DIRECTIONS → Could you restate word for word the lines running from the one with "Image resolution: width=1621" to the end of the data, both ends included, but without pictures?

PROVIDED DATA →
++++

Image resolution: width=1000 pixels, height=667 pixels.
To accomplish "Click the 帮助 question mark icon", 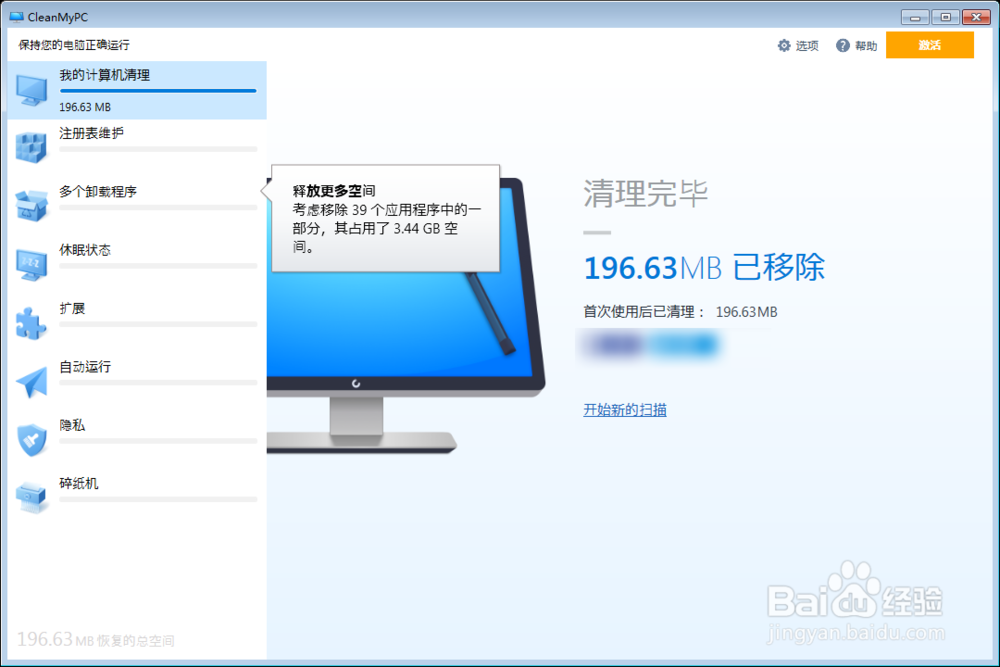I will [843, 45].
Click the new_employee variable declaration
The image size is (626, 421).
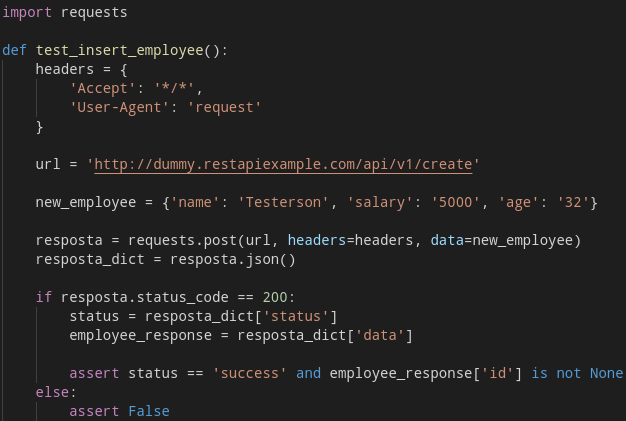pyautogui.click(x=86, y=203)
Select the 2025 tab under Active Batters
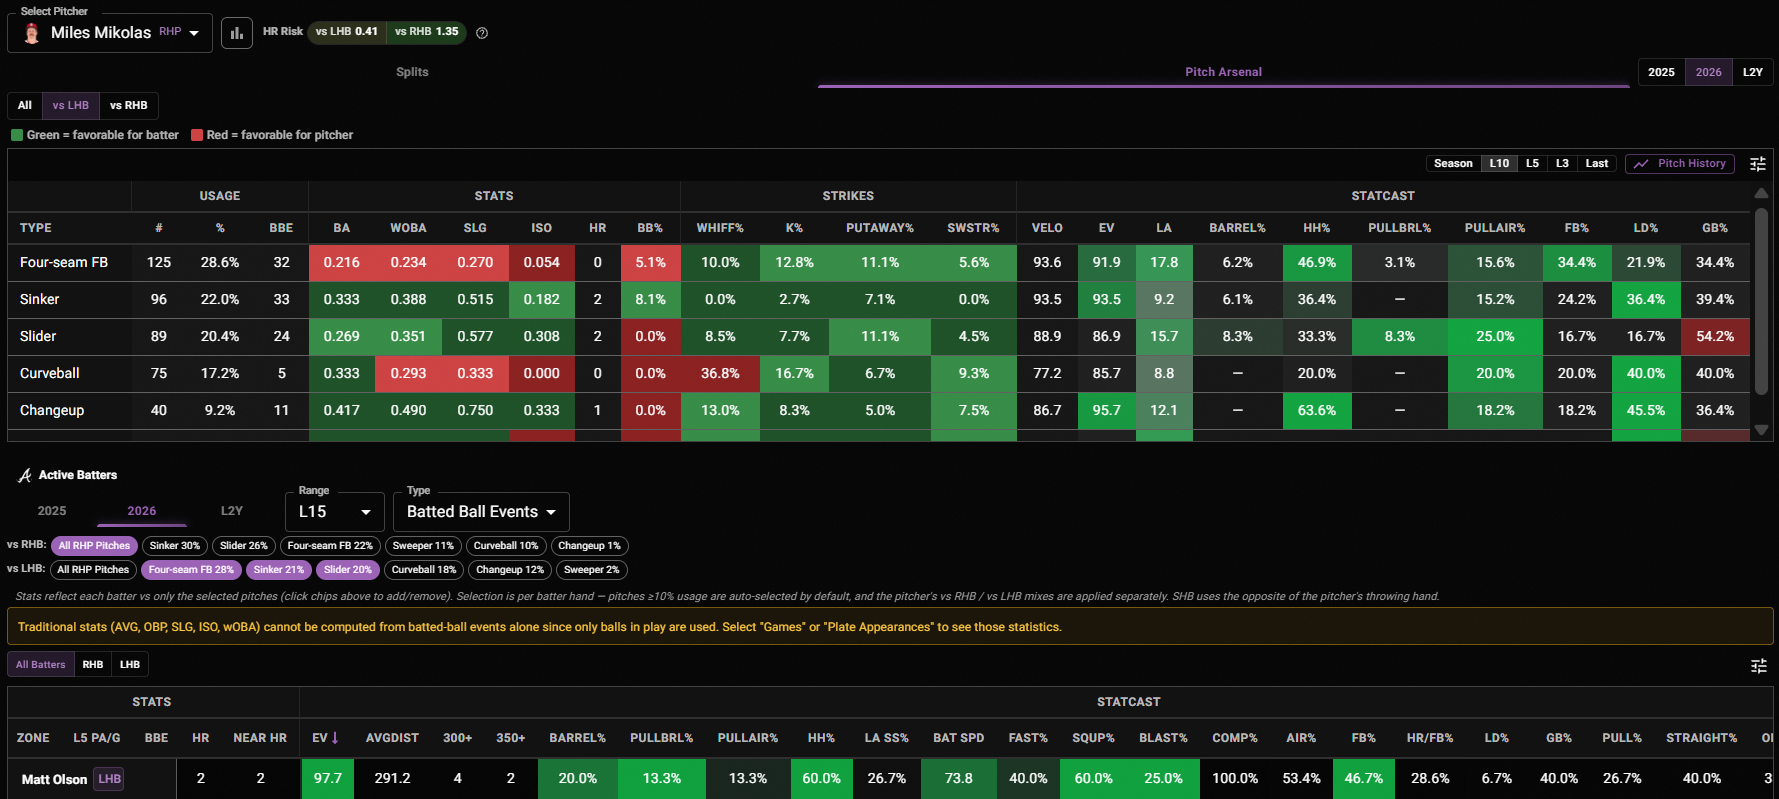This screenshot has width=1779, height=799. [52, 511]
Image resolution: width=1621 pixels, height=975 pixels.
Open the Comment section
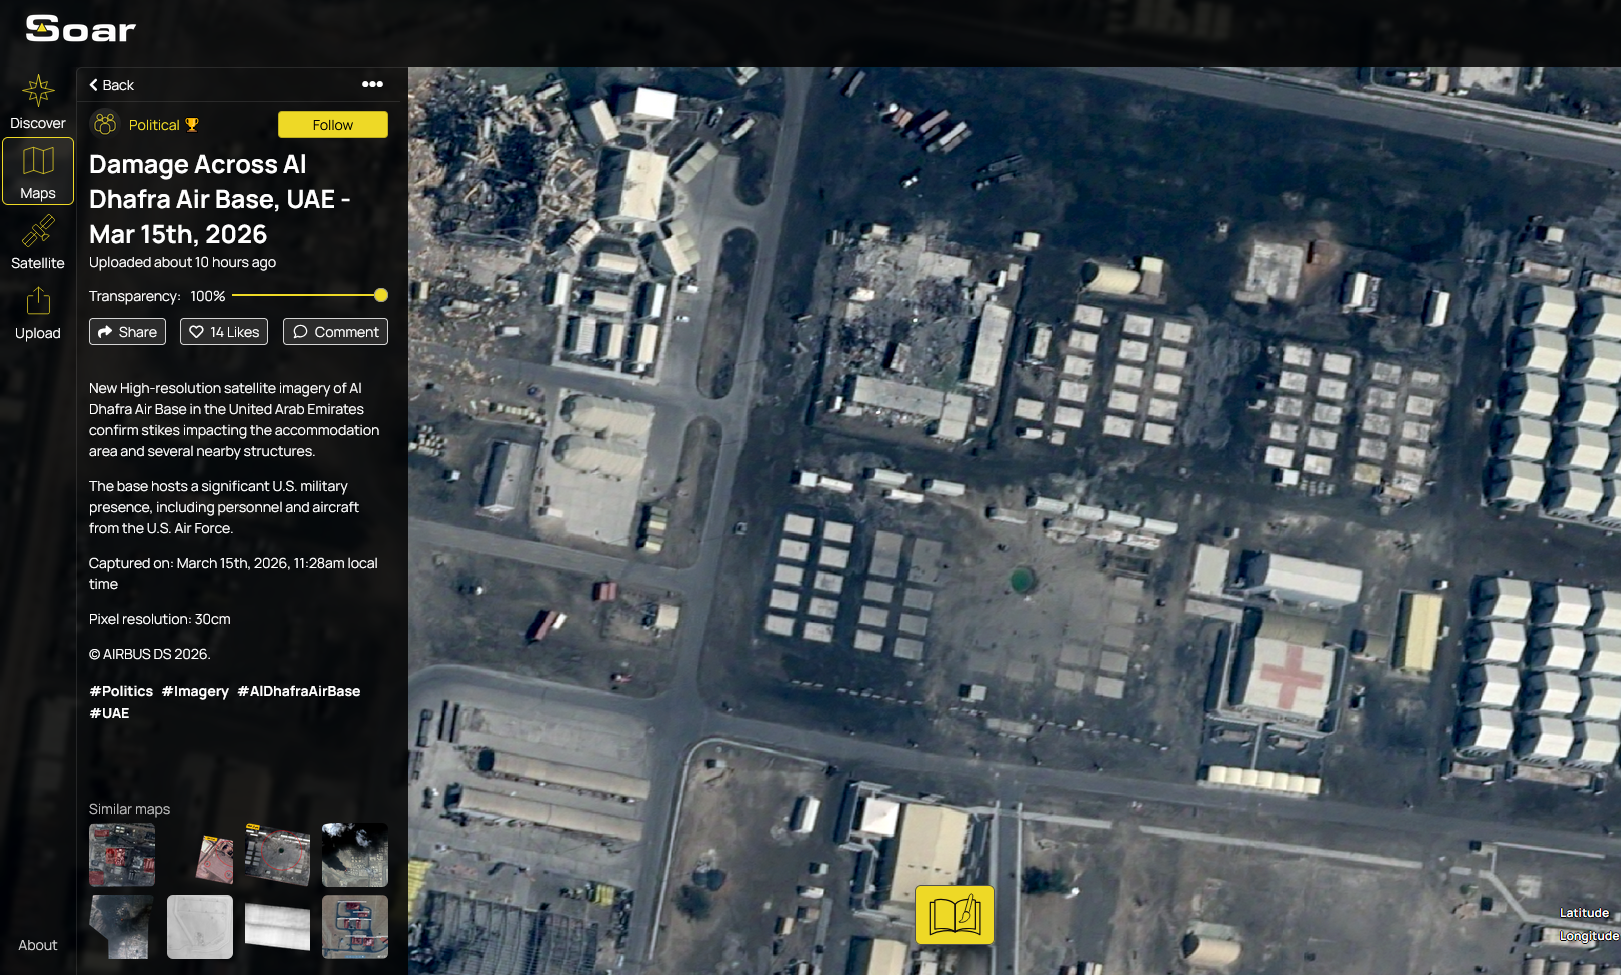(335, 332)
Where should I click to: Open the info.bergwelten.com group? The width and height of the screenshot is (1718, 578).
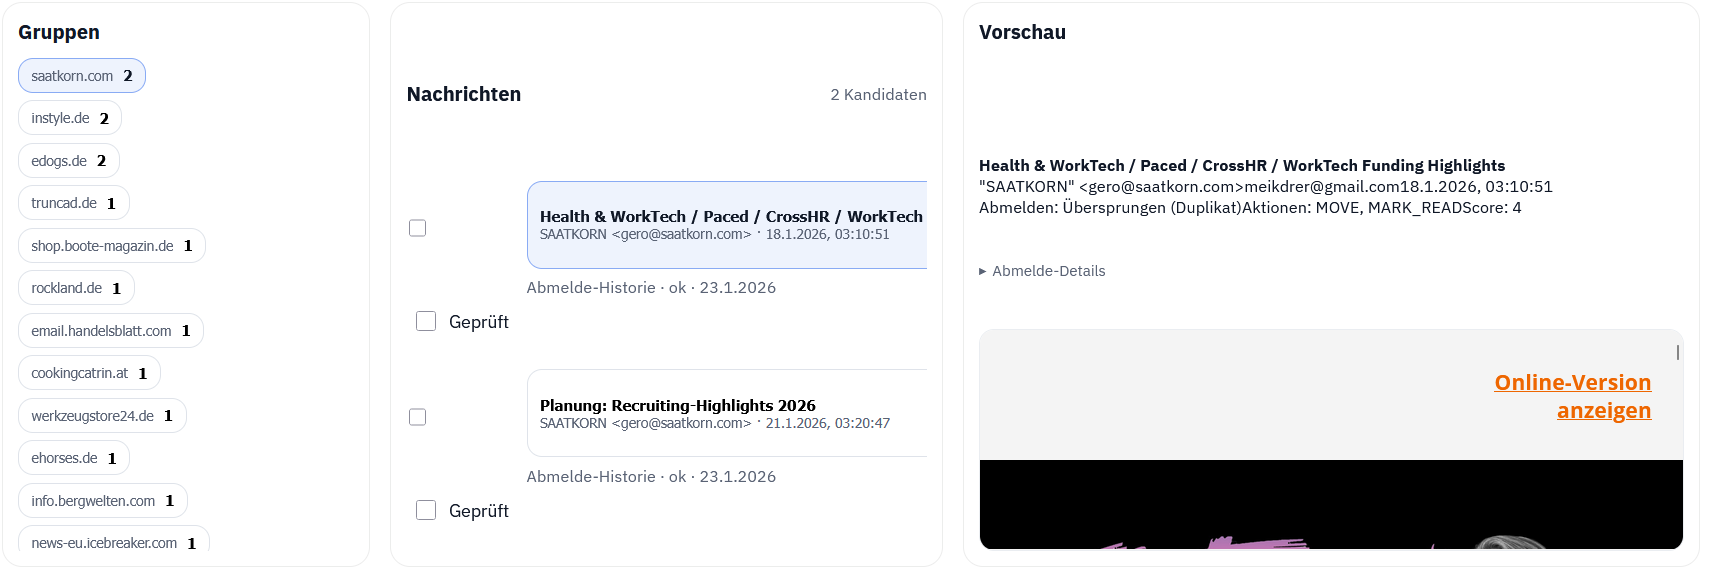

++++

OUTPUT BELOW →
Image resolution: width=1621 pixels, height=975 pixels.
Open the Comment section
(335, 332)
Where should I click to: Open the info.bergwelten.com group? The width and height of the screenshot is (1718, 578).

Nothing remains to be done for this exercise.